Directions -> Only some lines are wanted. Transcribe, exactly, the lines below from the line with "How do I perform: Enable" up to and including the line with "The image size is (1120, 1074).".

Top of Task inputs

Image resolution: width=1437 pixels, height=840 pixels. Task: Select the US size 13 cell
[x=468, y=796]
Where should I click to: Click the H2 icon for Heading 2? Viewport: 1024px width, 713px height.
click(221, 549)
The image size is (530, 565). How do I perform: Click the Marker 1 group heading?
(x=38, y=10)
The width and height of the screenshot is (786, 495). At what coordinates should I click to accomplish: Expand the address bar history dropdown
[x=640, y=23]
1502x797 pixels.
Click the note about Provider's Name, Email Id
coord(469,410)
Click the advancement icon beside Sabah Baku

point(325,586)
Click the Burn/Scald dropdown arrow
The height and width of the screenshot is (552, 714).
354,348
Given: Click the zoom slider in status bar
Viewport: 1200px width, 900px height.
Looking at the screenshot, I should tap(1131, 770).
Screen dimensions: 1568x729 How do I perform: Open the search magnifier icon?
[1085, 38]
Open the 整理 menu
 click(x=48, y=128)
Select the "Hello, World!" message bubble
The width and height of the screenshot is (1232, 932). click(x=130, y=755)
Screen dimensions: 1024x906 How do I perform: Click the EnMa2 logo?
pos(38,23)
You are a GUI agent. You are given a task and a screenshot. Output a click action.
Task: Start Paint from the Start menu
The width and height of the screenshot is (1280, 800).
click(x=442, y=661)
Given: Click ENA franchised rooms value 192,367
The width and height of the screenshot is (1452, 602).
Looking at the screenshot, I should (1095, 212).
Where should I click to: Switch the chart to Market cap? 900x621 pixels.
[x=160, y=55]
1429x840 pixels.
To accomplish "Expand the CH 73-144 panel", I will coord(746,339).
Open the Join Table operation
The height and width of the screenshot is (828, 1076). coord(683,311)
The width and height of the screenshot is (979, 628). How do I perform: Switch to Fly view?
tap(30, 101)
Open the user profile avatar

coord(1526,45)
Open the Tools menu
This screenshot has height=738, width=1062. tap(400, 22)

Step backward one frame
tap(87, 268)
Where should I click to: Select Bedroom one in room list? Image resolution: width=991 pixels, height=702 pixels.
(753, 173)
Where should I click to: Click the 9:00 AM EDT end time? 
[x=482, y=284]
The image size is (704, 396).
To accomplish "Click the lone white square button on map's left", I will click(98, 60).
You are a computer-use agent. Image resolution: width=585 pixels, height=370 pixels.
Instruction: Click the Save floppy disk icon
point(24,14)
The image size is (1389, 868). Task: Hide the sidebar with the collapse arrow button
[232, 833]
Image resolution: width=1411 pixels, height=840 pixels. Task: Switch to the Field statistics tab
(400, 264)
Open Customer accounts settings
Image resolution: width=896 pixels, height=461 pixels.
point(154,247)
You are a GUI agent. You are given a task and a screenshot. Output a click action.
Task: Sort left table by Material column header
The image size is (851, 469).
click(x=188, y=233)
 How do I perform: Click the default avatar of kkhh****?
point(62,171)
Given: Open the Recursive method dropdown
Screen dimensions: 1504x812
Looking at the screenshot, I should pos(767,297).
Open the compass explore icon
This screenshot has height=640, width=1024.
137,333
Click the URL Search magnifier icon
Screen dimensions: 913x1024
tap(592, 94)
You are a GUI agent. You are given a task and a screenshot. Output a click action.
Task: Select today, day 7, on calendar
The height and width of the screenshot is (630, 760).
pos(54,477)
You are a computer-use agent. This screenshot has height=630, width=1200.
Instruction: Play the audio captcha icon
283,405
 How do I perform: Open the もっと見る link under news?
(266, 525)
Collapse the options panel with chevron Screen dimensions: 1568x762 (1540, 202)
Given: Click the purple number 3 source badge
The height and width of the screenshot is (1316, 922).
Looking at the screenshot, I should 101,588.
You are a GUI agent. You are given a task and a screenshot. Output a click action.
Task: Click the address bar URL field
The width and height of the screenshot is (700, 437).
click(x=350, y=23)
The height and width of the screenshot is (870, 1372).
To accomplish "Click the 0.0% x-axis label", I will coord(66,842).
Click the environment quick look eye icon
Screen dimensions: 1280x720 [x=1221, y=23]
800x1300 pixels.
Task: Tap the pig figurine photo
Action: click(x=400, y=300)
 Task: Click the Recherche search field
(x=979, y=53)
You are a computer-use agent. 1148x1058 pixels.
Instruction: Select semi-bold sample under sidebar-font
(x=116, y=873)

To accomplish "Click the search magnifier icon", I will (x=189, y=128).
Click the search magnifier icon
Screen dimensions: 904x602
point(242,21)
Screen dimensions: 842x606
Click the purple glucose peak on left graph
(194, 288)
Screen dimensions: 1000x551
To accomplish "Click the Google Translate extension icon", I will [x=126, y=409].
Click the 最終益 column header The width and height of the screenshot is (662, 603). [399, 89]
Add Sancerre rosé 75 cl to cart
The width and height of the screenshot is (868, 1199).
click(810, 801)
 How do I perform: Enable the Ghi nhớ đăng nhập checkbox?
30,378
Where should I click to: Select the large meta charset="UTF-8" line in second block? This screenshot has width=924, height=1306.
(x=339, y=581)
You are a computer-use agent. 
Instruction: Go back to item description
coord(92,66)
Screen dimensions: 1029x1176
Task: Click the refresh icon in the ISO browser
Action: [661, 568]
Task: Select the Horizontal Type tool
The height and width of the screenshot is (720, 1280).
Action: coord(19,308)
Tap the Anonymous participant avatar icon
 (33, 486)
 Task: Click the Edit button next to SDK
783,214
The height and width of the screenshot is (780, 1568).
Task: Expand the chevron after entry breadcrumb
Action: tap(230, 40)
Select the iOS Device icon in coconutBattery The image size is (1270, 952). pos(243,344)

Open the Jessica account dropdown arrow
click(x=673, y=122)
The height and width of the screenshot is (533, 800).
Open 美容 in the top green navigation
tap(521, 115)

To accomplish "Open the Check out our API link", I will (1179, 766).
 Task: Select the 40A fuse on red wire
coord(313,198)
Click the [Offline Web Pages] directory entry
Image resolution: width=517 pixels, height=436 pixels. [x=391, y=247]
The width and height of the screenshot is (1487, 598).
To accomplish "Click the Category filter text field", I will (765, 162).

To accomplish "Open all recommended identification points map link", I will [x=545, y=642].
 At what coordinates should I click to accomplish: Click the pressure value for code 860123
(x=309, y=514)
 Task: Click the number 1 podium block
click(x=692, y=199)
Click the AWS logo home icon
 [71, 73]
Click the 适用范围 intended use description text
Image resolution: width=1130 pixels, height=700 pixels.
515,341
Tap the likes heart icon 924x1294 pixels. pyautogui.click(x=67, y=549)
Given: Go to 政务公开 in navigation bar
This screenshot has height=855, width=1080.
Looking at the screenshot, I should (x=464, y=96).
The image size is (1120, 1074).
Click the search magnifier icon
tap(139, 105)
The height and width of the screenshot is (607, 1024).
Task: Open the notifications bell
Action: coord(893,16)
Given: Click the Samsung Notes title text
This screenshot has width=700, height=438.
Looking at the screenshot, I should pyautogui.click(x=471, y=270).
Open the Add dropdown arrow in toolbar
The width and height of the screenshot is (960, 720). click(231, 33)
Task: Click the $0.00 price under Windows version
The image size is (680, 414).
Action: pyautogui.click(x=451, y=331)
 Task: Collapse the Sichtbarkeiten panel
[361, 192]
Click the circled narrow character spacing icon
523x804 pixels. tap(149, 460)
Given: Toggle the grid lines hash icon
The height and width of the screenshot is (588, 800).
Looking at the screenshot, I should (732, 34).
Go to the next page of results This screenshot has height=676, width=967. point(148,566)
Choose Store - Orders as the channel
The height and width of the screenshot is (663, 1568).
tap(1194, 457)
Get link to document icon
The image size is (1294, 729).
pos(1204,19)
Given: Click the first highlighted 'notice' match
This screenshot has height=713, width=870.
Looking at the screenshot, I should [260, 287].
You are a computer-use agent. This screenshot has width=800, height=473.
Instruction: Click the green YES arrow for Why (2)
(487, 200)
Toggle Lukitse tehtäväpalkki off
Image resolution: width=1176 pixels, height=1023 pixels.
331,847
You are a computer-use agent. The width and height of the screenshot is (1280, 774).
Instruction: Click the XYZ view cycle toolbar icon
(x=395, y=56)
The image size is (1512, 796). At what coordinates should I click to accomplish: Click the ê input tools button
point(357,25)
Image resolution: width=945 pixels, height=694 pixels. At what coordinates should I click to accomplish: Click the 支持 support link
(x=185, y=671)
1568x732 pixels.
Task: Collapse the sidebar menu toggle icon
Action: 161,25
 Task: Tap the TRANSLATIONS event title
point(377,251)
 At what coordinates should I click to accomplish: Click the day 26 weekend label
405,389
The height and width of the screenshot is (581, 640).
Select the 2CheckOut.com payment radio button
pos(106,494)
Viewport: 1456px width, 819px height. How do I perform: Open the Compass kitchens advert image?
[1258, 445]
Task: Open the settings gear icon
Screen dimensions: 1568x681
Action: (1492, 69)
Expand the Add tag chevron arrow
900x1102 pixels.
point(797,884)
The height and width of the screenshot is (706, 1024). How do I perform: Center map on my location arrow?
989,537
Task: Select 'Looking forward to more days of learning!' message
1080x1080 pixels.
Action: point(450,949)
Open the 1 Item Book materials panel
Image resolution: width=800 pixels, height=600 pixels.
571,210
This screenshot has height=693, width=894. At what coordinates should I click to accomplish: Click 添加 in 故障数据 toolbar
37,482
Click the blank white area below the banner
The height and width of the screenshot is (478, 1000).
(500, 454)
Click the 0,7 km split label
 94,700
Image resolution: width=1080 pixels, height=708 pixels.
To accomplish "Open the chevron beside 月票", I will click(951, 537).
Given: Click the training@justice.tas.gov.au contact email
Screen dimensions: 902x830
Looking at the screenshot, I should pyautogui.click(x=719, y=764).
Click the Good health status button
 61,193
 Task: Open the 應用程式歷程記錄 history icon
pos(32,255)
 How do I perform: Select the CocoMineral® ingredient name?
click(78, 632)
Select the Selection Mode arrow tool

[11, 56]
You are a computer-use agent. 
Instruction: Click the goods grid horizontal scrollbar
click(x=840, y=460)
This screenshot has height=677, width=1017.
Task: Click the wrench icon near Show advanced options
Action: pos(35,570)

Bottom of Task inputs

Your solution ->
 How do I perform: Enable the Ghi nhớ đăng nhập checkbox?
30,378
Where should I click to: Select the large meta charset="UTF-8" line in second block? This screenshot has width=924, height=1306.
(x=339, y=581)
You are a computer-use agent. 
Instruction: Go back to item description
coord(92,66)
Screen dimensions: 1029x1176
Task: Click the refresh icon in the ISO browser
Action: [661, 568]
Task: Select the Horizontal Type tool
The height and width of the screenshot is (720, 1280).
Action: coord(19,308)
Tap the Anonymous participant avatar icon
 (33, 486)
 Task: Click the Edit button next to SDK
783,214
The height and width of the screenshot is (780, 1568).
Task: Expand the chevron after entry breadcrumb
Action: tap(230, 40)
Select the iOS Device icon in coconutBattery The image size is (1270, 952). pos(243,344)

Open the Jessica account dropdown arrow
click(x=673, y=122)
The height and width of the screenshot is (533, 800).
Open 美容 in the top green navigation
tap(521, 115)

To accomplish "Open the Check out our API link", I will (1179, 766).
 Task: Select the 40A fuse on red wire
coord(313,198)
Click the [Offline Web Pages] directory entry
Image resolution: width=517 pixels, height=436 pixels. [x=391, y=247]
The width and height of the screenshot is (1487, 598).
To accomplish "Click the Category filter text field", I will (765, 162).

To accomplish "Open all recommended identification points map link", I will [x=545, y=642].
 At what coordinates should I click to accomplish: Click the pressure value for code 860123
(x=309, y=514)
 Task: Click the number 1 podium block
click(x=692, y=199)
Click the AWS logo home icon
 [71, 73]
Click the 适用范围 intended use description text
Image resolution: width=1130 pixels, height=700 pixels.
515,341
Tap the likes heart icon 924x1294 pixels. pyautogui.click(x=67, y=549)
Given: Go to 政务公开 in navigation bar
This screenshot has height=855, width=1080.
Looking at the screenshot, I should (x=464, y=96).
The image size is (1120, 1074).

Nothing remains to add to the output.